Threshold for perception of passive movement

TPPM was measured using a custom-made apparatus. The high reliability of this technique has been demonstrated before with ICC of 0.88 (Ko et al. 2015). Participants were blindfolded and seated on a high chair with their feet strapped onto two pedals. Knee flexion was maintained at 80° and the initial ankle position was 10° plantarflexion. They were instructed to focus on the right ankle. The right pedal was moved by a servomotor at the angular velocity of 0.3°/s. Participants were asked to press the given switch as soon as they perceived movement and the direction of the movement (up/down). The corresponding ankle angular rotation was recorded in degrees. A total of four trials were performed in a set sequence of plantarflexion, dorsiflexion, dorsiflexion, and plantarflexion. Up to two extra trials were performed if an error occurred in identifying the direction. The maximum and minimum values are excluded and the average of the remaining two trials was used as TPPM.

Standing balance

Objective performance

Single-leg stance time was recorded. Participants were instructed to stand on one leg for up to 30 s. They could select either the right or left leg, depending on what leg they felt more comfortable maintaining balance. The time was recorded using a stop watch which was stopped if they touched the other leg to the ground or grabbed for support. If the participant could not complete the first 30-s trial, a second trial was performed and the best performance was recorded. If the participant was unable to perform single-leg stance, the time was recorded as 0 s.

Subjective performance

Participants were asked about the frequency of perceived difficulty maintaining balance on a normal level surface with eyes open and with eyes closed. Responses were dichotomized as no difficulty vs. any difficulty.

Mobility

Objective performance

Gait speed was measured over a 6-m course under three walking conditions, usual speed, fastest speed, and walking on a narrow path. Participants started each walk with their toes behind, but touching the starting line and walked a few steps past the finishing line. For usual speed, they were asked to walk at their self-selected comfortable pace. To impose additional challenge, participants were asked to walk as fast as they could safely. The narrow-path walking was used to impose challenge specifically in the mediolateral direction. The path width was limited to 20 cm thus restricting mediolateral foot-placement. The time to complete each walk was converted into gait speed (m/s). Gait speed was averaged over two trials for usual speed. The best performance was used for the fastest walking speed and narrow-path walking speed. For the narrow-path condition, a third trial was performed if the participant failed on the first two trials where the failure was determined as more than two deviations from the path where path deviation was defined as stepping on, or going outside of the colored tape or touching the wall. Inability to successfully complete narrow-path walking was defined as failing all three trials with gait speed recorded as 0 m/s.

Subjective performance

Walking index represented perceived mobility ranging from 0 to 9, 0 indicating self-report of inability to walk 1/4 mile and 9 indicating self-report of “very easy” to walk 1 mile. Walking index is particularly sensitive to detect functional differences in high functioning older persons (Simonsick et al. 2009).

Physical performance

Objective performance

The short physical performance battery (SPPB) is a cumulative objective measure of strength, endurance, and balance (Guralnik et al. 1994). The SPPB score is derived from timed performance on standing balance, walking speed, and ability to rise from a chair. Since many of the BLSA participants report good physical function, additional components, such as standing on one leg and walking on a narrow path, were included to obtain extended SPPB scores (Simonsick et al. 2001) in addition to standard SPPB scores of 0–12. The strategy used for deriving extended SPPB scores results in a score range of 0–4, higher scores indicating better performance. The details of this scoring strategy are provided by Simonsick et al. (2001).

Subjective performance

Participants were asked if they restricted their physical activities due to fear of falling. The reply was recorded as a dichotomous variable (yes/no).

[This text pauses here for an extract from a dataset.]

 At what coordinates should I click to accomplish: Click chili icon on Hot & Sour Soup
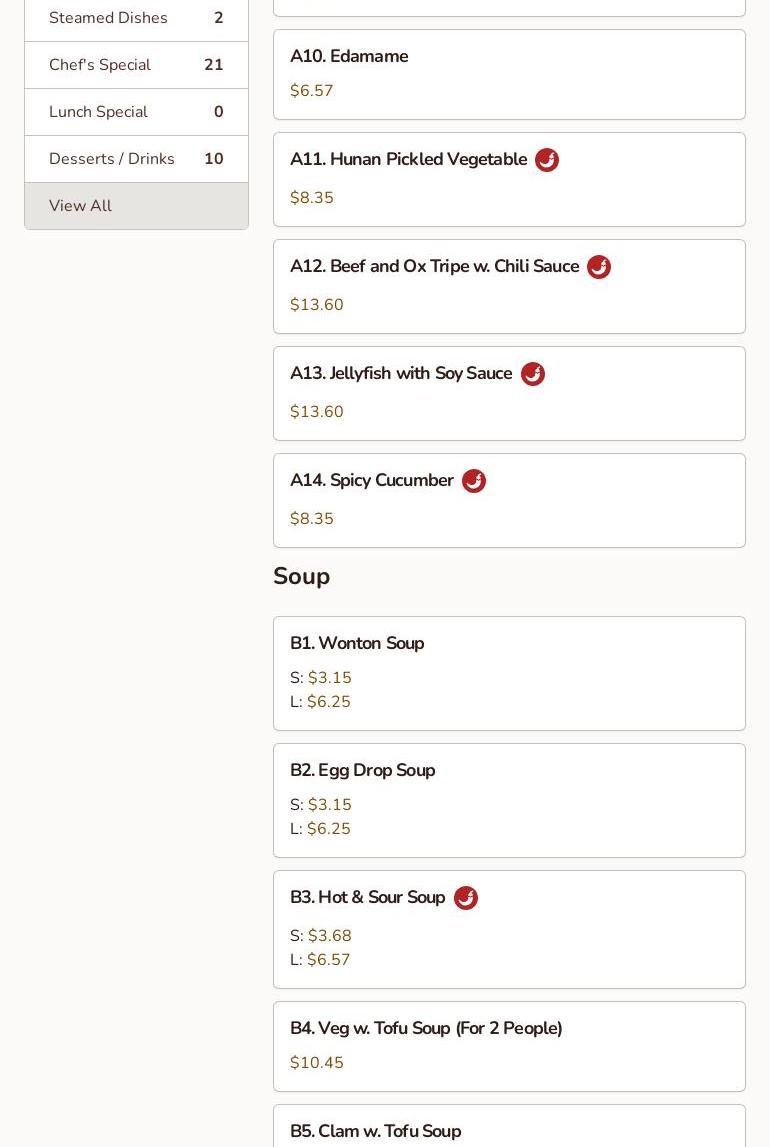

Demographic variables included age (years), sex, height (m), weight (kg), and years of education. Body mass index (BMI, kg/m2) was derived from the weight and height data. Descriptive variables included global cognition measured using Blessed Mental test (Katzman et al. 1983) and maximum grip strength (kg) represented strength.

Statistical analysis

Distribution of continuous variables was tested for normality and, log10 transformations of skewed variables were used in subsequent analyses as appropriate. The summary data are presented as means ± SD unless mentioned otherwise. Two preliminary analyses were performed to establish the relationship of TPPM with age and sex; a bivariate correlation analysis between TPPM and age and two-way analysis of variance (ANOVA, age group × sex) with TPPM as the dependent variable. For the ANOVA, the age groups were classified as <40, 40 to <60, 6 to <80, and ≥80 years.

Participants were then stratified according to the TPPM quintiles. Analysis of variance (ANOVA) or chi-square analysis was performed, as appropriate, to identify characteristic differences between TPPM quintiles. Next, analysis of covariance (ANCOVA) was performed in general linear model (GLM) to test the hypothesis that the continuous variables of balance (single-leg stance time), mobility (gait speed and walking index), and physical function (SPPB) were significantly different according to TPPM quintiles. Analogously, multinomial logistic regression analyses were used to test the hypotheses that the proportion of participants who reported perceived balance difficulty, those who reported activity restriction due to fear of falling, those with usual walking speed <0.8 m/s which is the cutoff point identifying mobility-related disability (Abellan van Kan et al. 2009), and those who failed the narrow-path walking test would be greater with increasingly worse TPPM quintile. All analyses were performed adjusting for age and sex. Additionally, analyses for fastest and narrow-path walking performance were adjusted for usual gait speed. A p < 0.05 was considered statistically significant. All statistical analyses were conducted using IBM SPSS version 22.

Results

The total number of participants in the four age categories was as follows: <40 years = 20, <60 = 128, <80 = 436, and ≥80 = 206. The prevalence of self-reported comorbidities was as follows: diabetes 10.8 %, peripheral arterial disease 0.4 %, peripheral neuropathy 2.9 %, cataract 13.8 %, osteoarthritis 38.8 %, osteoporosis 13.3 %, and Parkinson’s disease 0.6 %.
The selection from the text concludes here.